Yo no sé si alcanzáis a comprender lo que es tentación. No sólo son tentación los pensamientos de impureza, de odio, de venganza, sino además todas las molestias que nos sobrevengan: tales como una enfermedad en que nos sentimos movidos a quejarnos; una calumnia que se nos levanta, una injusticia que se hace contra nosotros, una pérdida de bienes, el morírsenos el padre, la madre, un hijo. Si nos sometemos gustosos a la voluntad de Dios, entonces no sucumbimos a la tentación, pues el Señor quiere que suframos aquello por su amor; mientras que, por otra parte, el demonio hace cuanto puede para inducirnos a murmurar contra Dios. Mas ved ahora cuáles son las tentaciones más dignas de temerse y que pierden mayor número de almas de lo que cree: son los pequeños pensamientos de amor propio, los pensamientos acerca de la propia estimación, los pequeños aplausos para todo cuanto se hace, el gusto que nos causa lo que de nosotros se dice. Reproducimos todo esto infinidad de veces en nuestra mente, nos gusta ver las personas a quienes hemos favorecido, pareciéndonos que ellas lo tienen siempre presente y que forman de nosotros buena opinión; nos sentimos satisfechos cuando alguien se encomienda en nuestras oraciones; estamos ávidos de saber si se ha alcanzado lo que para los demás hemos pedido a Dios. Ésta es una de las más rudas tentaciones del demonio: debemos pedir a Dios, todos los días por la mañana, que nos otorgue la gracia de conocer bien cuándo el demonio se acerca a nosotros para tentarnos. ¿Por qué cometemos el mal con tanta frecuencia sin darnos cuenta de nuestros yerros hasta después de cometidos? Pues por no haber por la mañana suplicado esta gracia, o por habérsela pedido mal.

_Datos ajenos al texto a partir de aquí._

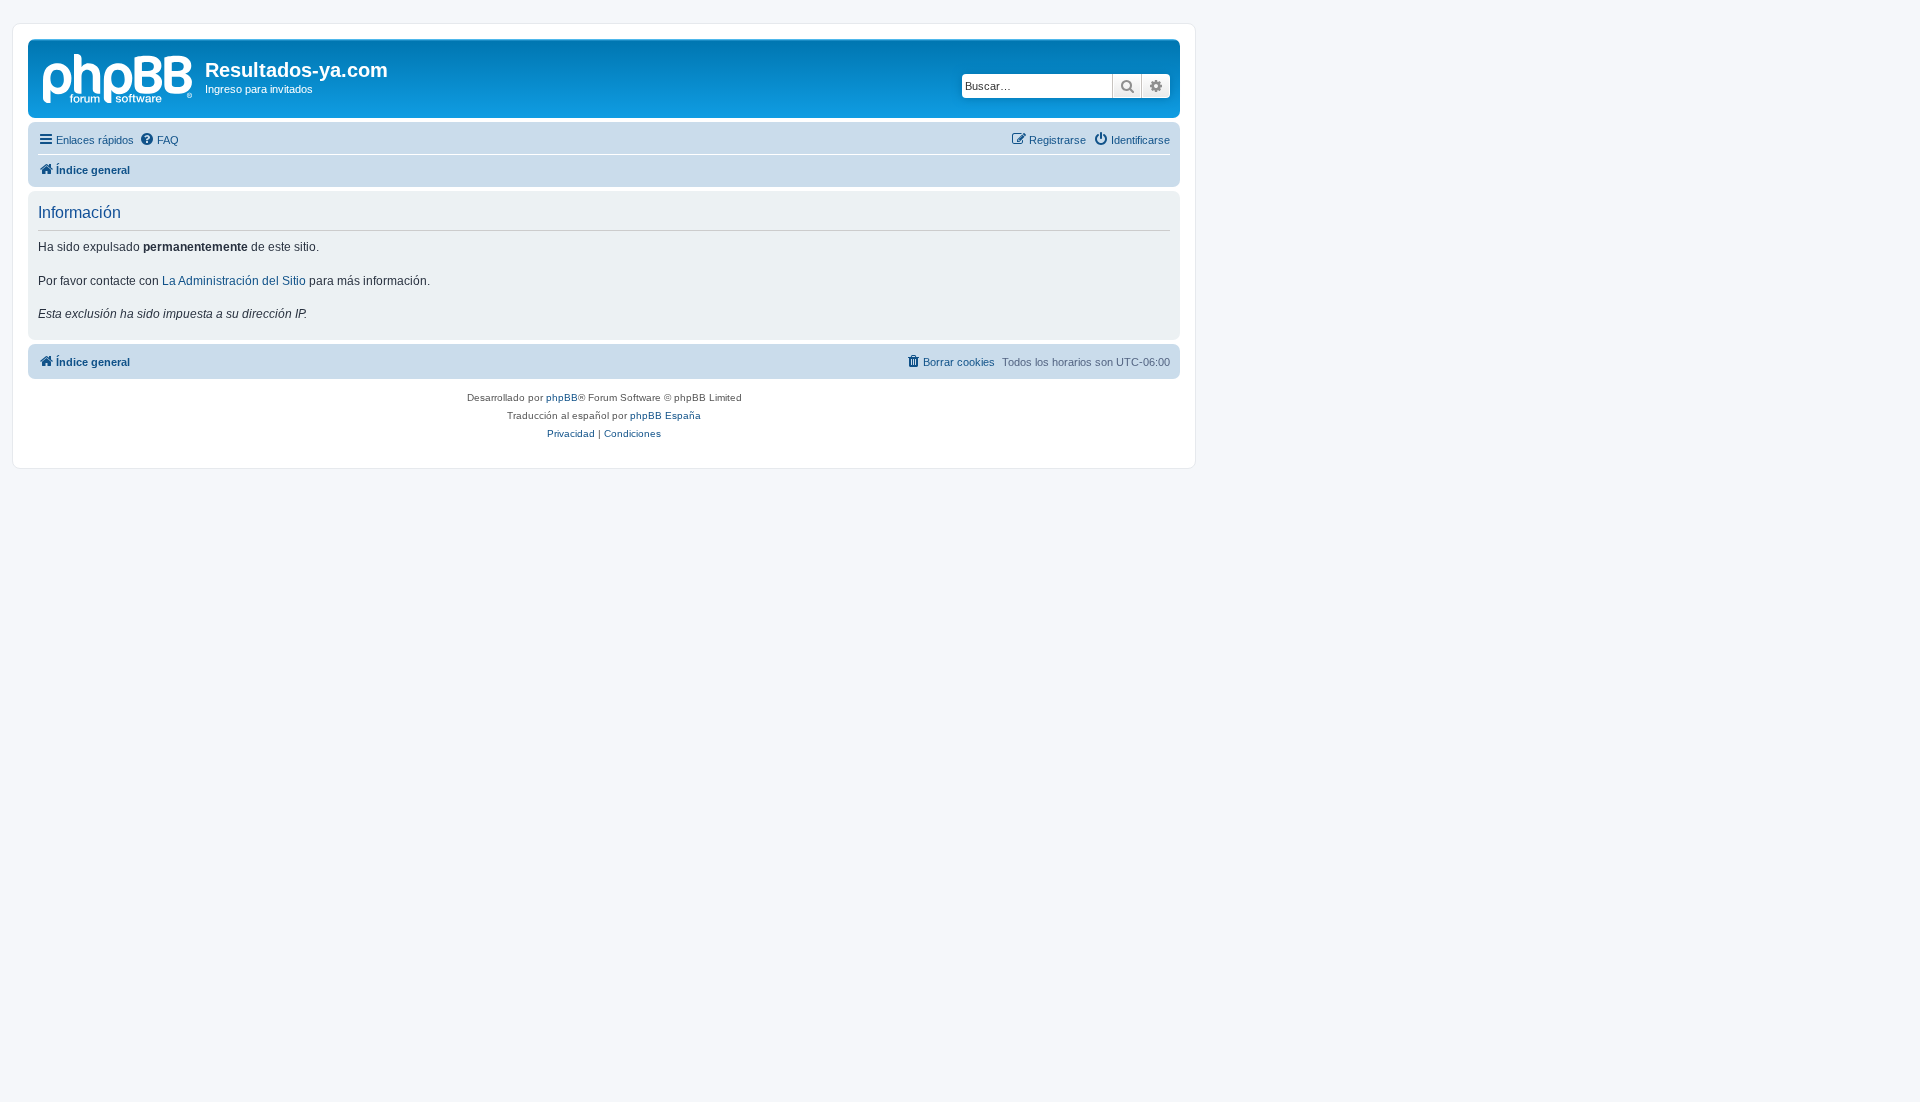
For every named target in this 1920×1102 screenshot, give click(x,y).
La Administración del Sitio (234, 281)
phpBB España (665, 415)
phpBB (562, 397)
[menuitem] (159, 140)
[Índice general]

Hemos de luchar valerosamente, y no cual lo hacemos: decimos que no al demonio mientras le tendemos la mano. Mirad a S. Bernardo cuando, estando de viaje y mientras descansaba en su cuarto, fue por la noche a su encuentro una desgraciada mujer para inducirle a pecar; púsose él a gritar, pidiendo auxilio; volvió ella hasta tres veces, mas fue vergonzosamente rechazada por el Santo. Ved lo que hizo S. Martiniano, cuando una mujer de mala vida quiso tentarle. Mirad a Santo Tomás de Aquino, a quien se le presentó una joven en su habitación para inducirle a pecar: tomó un tizón encendido y la echó vergonzosamente de su presencia. Ved lo que hizo S. Benito, quien, al ser tentado una vez, fue a arrojarse a un estanque helado, y se sumergió hasta la garganta. Otros, se revolcaron sobre espinas. Refiérese de un santo que, al ser un día tentado, fuese a un pantano donde había muchísimas avispas las cuales se echaron sobre él y dejaron su cuerpo como cubierto de lepra; al regresar, el superior le conoció sólo por la voz, y le preguntó ¿por qué se había puesto en tal estado? “Es, respondió él, que mi cuerpo quería perder mi alma: he aquí por qué lo he reducido a tal estado”.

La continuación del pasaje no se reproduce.